## [Extracted text]

----------------------------------------

# Pimple



## ronanpoirier

Who doesn't hate pimples???

Especially when they hurt as hell and they appear at the morning of that big party  

So how's it in your language?


----------



## Heba

In Arabic:
It is بثرة (bathra) or  دمل صغير (demel sagheer)


----------



## Cecilio

In Spanish: "grano" or "espinilla".


----------



## Whodunit

In German, we call it "*Pickel*" (the plural looks like the singular).


----------



## Maja

In Serbian: "*bubuljica*" or "*akna*" (pl. bubuljice / akne) but there is also a number of slang terms.


----------



## Flaminius

*Japanese:*
にきび
nikibi


----------



## Ilmo

Finnish:
a pimple is in Finnish *finni*
Don't laugh at us, the word is not derived from the (foreign) name of our nationality, "a finn" is in Finnish "suomalainen".
The word has come to us from Swedish, where "a pimple" is "en finne" and by the way means simultaneously "a finn".
There is also another Finnish word for a pimple, that is *näppylä*


----------



## parakseno

In Romanian they're called "coş(sg.) / coşuri (pl)" in everyday speech. It literally means "basket", but it also means "chimney".


----------



## vince

French:
un bouton

Cantonese:
暗瘡 (am chong)

Mandarin:
丘疹 (qiu zhen) / 面皰 (mian pao)

Portuguese:
uma espinha


----------



## Outsider

vince said:


> Portuguese:
> uma espinha


Ou borbulha.


----------



## linguist786

In *Gujarati*, we say "phullaa" (meaning "spots"). If we want to emphasise that they are the _small_ pimples, we just add the word for "small" in front of it, giving us:

"nannaa nannaa phullaa" (lit. "small small spots")

Similarly, the *Urdu/Hindi* would be:

"Chotay Chotay phullay"
(I think they use the same word in all Guj/Hin/Urd)


----------



## betulina

In Catalan it's *gra*.


----------



## aslan

in Turkish, It is called  'sivilce'


----------



## Talie

In Dutch, it is a "pukkel" of "puist".  We have a rockfestival named after them: "Pukkelpop".


----------



## midismilex

vince said:


> Mandarin:
> 丘疹 (qiu zhen)


It's a sexual disease.


----------



## Etcetera

In Russia, it's прыщ (prysch). 
There are also more special medical terms for it, but прыщ is used much more widely.


----------



## Whodunit

vince said:


> 面皰 (mian pao)


 
Is the word 面 necessary? Wouldn't 皰 (pao4) be enough to say "pimples?" Or do you have to show where the pimple is: in the face 面?


----------



## Aleco

*Norwegian:* 
a pimple - *ei/en kvise*
pimples - *kviser**

Hawaiian:
*(a) pimple - *he pu'u
*pimples - *huehue

Lakota:
*a pimple - *yuh'i waŋ
*pimples - *yuh'i waŋ *(Lakota has no plural forms)

----------------------------------------

## [Collected material]
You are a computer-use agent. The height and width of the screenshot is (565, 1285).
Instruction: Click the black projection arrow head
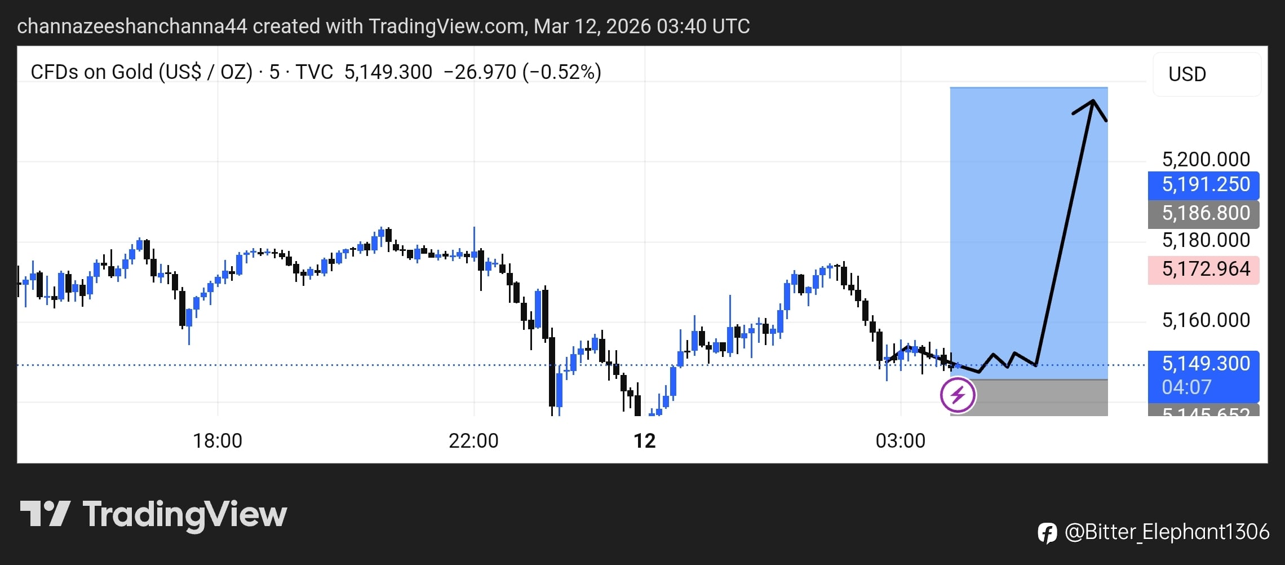point(1092,104)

----------------------------------------

## [Prompt]
Reproduce verbatim the part of the pimple thread starting at "In German, we" and ending at "of slang terms.".

## [Your response]
In German, we call it "*Pickel*" (the plural looks like the singular).


----------



## Maja

In Serbian: "*bubuljica*" or "*akna*" (pl. bubuljice / akne) but there is also a number of slang terms.